Jakarta (ANTARA News) - Fraksi Partai Kebangkitan Bangsa (F-PKB) menilai Komisi Yudisial (KY) miliki peran besar dalam mengawal Mahkamah Konstitusi (MK), setelah keluarnya Peraturan Pemerintah Pengganti Undang-undang (Perppu) Nomor 1 Tahun 2013.

"Perppu Nomor 1 Tahun 2013 tentang Perubahan Kedua atas UU Nomor 24 Tahun 2003 mengenai MK belum utuh kami pelajari. Namun, catatan sementara, KY punya peranan yang besar sekali," kata Ketua Fraksi PKB DPR Marwan Jafar kepada Antara di Jakarta, Sabtu.

Dia menjelaskan peranan besar KY dalam mengawal MK terkait kewenangan dalam setiap proses penjaringan calon hakim MK melalui kekuasaan pembentukan panel ahli.

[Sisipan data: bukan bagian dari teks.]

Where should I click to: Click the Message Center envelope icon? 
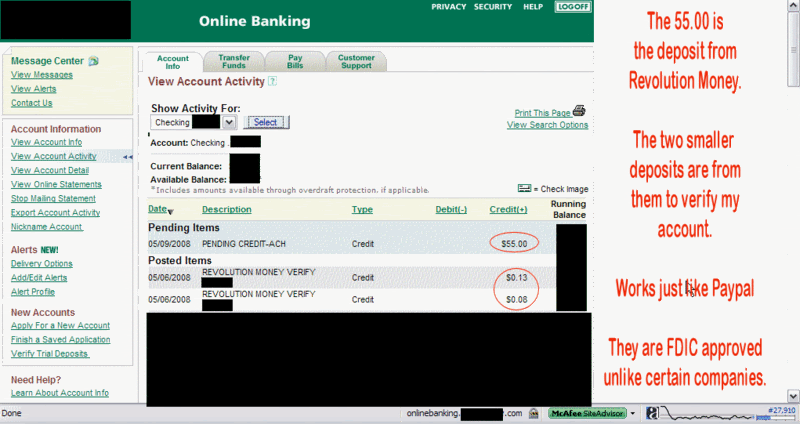click(x=94, y=61)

Selain itu, menurut dia KY memiliki kewenangan terlibat dalam penyusunan kode etik MK, kewenangan bersama MK untuk membentuk majelis kehormatan hakim konstitusi.

"Atau dengan kata lain KY mempunyai otoritas baru untuk mengawasi MK dan hakim konstitusi yang selama ini di luar jangkauannya," ujarnya.

Menurut Marwan dalam ketentuan kekuasaan kehakiman di UUD 1945 tidak ada penegasan KY mempunyai peranan dalam mengontrol kelembagaan MK dan perangkat hakim MK. Dia menilai kewenangan KY hanya sebatas mengusulkan pengangkatan hakim agung dan kewenangan lain untuk menjaga kehormatan, keluhuran, martabat, serta perilaku hakim.

"Dan pengaturan ketentuan KY dalam UUD 1945 hanya serangkai dengan pengaturan MA (pasal 24A dan 24 B) MK tidak dalam pengawasan KY," katanya.

Karena itu, menurut dia, pengaturan lebih jauh dalam kelembagaan MK di Perpu ini di luar skema pengaturan ketentuan kekuasaan kehakiman yang diatur dalam UUD 1945.

Dia mempertanyakan apakah keberadaan panel ahli akan menjawab mekanisme penjaringan hakim di MK yang kredibel dan bersih.

Selain itu, menurut dia, panel ahli sebagai pengendali atau penentu akhir diterimanya calon hakim MK usulan presiden, MA dan DPR apakah menjamin tidak terjadinya permainan `nakal` atau `konspirasi`.

"Sifatnya yang menjadi muara akhir apa tidak semakin rawan pelokalisiran `dealing jahat` di panel ahli," tanyanya.

Terkait proses penjaringan dan pemilihan hakim MK menurut dia sudah jelas diatur dalam pasal 24 C ayat 3 UUD 1945, yaitu hakim MK ditetapkan Presiden berdasarkan ajuan MA (3 orang), DPR (3 orang), dan Presiden (3 orang).

Marwan menegaskan DPR mempunyai mekanisme menentukan hakim MK dalam uji kelayakan dan kepatutan secara jujur dan terbuka.

Marwan juga mempertanyakan korelasi antara persyaratan calon hakim MK harus steril 7 tahun bebas dari keanggotaan parpol sebelum dicalonkan menjadi hakim MK dengan `kegentingan yang memaksa` dalam membuat Perppu.

Dia mengatakan terkait Akil Mochtar yang diduga `nakal` dalam beberapa putusan MK apa bisa digeneralisir semua hakim MK berlatar parpol nakal dan terjebak dalam kepentingan politik.

Menurut dia, sebelum kasus Akil Mochtar, MK juga banyak prestasinya dalam mengawal konstitusi kita meskipun sekarang dalam terpaan isu keruntuhan MK.

"MK masih bekerja profesional, mengawal konstitusi, persyaratan ini dengan jelas hanya mengkambinghitamkan partai politik dalam kasus pribadi Akil Mochtar. Kasus Akil Muchtar murni pidana dan sifatnya pribadi, bukan partai politik yang menjadi sumber masalah di MK," ujarnya.

Marwan mengatakan isi Perppu terkait ketentuan Majelis Kehormatan Hakim Konstitusi menjadi badan tetap di MK itu patut didukung. Karena menurut dia wilayah pengawas MK sampai saat ini masih kosong, sebelum ada Perppu tersebut.